* _WHAT THE TASK ASKS_:
Count the lines of the records that contain the string "entry", with case counting, and give only the number.

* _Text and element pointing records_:
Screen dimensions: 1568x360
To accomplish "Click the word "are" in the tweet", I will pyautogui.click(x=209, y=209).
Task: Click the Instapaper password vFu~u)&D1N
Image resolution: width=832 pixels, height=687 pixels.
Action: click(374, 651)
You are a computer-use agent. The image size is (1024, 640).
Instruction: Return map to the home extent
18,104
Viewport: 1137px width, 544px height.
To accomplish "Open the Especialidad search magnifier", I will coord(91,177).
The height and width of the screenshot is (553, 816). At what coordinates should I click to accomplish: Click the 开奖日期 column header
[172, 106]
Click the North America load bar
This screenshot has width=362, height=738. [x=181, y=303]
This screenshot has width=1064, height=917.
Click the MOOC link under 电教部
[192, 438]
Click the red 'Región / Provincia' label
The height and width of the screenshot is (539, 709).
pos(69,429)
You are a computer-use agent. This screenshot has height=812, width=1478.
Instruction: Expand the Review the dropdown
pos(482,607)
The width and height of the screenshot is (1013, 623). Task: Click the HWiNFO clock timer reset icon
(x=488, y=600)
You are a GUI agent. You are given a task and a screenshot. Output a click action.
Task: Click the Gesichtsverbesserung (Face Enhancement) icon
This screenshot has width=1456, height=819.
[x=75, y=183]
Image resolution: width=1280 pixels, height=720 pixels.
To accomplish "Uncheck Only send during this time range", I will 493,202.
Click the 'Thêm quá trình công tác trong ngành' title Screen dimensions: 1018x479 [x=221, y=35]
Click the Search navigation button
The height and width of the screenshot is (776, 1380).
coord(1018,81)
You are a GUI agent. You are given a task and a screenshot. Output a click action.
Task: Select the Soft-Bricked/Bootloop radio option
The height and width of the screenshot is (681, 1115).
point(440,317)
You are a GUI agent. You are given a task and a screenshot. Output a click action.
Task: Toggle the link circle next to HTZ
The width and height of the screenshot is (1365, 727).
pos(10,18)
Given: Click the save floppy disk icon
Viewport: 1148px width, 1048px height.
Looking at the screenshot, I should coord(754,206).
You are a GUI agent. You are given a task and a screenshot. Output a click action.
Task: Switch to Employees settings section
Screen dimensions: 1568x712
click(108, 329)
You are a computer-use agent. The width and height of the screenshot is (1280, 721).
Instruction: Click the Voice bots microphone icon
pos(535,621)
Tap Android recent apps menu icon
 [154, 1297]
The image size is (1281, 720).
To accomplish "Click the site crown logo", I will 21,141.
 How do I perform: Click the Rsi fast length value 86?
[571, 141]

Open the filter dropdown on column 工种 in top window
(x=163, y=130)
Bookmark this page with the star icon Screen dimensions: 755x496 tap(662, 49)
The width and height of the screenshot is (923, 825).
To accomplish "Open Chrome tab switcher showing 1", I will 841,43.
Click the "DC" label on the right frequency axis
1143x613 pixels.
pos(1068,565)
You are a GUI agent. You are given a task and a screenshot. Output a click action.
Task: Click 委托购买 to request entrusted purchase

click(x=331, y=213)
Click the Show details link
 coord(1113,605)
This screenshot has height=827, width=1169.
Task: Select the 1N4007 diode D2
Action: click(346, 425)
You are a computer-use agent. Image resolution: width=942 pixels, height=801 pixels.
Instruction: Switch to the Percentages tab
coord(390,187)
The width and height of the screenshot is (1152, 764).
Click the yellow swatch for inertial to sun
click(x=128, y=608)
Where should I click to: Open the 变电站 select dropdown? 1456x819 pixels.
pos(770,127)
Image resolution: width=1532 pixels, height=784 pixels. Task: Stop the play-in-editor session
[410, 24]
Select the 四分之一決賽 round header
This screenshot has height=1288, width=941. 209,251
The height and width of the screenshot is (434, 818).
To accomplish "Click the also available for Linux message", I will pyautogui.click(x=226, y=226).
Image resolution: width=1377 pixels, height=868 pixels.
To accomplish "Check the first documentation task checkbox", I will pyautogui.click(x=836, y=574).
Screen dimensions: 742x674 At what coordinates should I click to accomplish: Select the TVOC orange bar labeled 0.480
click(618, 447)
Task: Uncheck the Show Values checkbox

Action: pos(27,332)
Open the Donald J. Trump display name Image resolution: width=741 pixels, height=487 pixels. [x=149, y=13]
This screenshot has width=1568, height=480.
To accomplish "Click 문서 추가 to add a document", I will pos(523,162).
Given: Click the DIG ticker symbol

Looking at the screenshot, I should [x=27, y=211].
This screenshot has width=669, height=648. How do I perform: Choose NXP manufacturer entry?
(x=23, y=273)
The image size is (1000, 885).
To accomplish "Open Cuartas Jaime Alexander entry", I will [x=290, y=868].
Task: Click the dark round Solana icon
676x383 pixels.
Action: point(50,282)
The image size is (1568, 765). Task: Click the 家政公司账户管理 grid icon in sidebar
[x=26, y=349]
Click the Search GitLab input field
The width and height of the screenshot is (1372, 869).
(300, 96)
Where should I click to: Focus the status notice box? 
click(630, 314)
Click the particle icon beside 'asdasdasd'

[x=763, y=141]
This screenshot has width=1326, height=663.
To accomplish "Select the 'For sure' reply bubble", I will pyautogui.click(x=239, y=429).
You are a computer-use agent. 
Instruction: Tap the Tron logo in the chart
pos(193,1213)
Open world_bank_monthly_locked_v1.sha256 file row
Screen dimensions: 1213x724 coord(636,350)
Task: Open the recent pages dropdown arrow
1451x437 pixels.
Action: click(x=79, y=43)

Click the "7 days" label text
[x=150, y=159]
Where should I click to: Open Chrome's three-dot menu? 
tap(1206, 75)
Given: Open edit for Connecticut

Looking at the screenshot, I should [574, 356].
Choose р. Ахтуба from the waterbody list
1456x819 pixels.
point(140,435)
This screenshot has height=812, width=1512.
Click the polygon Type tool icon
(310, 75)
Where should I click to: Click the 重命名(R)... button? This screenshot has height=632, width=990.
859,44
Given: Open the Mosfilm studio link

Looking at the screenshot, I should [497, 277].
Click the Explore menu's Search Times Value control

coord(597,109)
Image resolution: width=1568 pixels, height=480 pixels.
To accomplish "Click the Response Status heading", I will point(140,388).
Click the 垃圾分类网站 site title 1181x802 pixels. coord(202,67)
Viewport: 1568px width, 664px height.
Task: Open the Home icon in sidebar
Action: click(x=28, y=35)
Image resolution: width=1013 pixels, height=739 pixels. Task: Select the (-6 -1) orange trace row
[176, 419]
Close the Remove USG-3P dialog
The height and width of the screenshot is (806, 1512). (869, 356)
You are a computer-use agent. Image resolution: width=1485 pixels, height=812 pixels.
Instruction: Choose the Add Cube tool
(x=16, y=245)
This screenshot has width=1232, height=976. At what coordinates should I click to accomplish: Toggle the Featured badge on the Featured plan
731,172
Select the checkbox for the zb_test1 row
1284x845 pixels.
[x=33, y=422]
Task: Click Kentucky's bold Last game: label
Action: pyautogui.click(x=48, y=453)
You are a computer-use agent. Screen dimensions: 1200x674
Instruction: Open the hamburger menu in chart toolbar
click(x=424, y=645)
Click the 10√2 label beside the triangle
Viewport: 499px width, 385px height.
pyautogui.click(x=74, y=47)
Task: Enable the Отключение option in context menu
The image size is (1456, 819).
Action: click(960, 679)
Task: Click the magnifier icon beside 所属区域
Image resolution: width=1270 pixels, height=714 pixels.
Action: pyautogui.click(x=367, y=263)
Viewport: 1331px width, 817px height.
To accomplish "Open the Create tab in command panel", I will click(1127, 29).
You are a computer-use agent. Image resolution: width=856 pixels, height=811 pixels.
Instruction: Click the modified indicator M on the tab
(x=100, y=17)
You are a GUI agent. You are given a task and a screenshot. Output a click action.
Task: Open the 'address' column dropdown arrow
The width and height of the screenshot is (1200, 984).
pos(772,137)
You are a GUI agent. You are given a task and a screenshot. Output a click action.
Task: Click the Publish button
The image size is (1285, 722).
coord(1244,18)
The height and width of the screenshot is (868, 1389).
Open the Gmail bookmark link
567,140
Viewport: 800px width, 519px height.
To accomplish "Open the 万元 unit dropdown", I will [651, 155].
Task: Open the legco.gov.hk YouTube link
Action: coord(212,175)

* _RESULT_:
2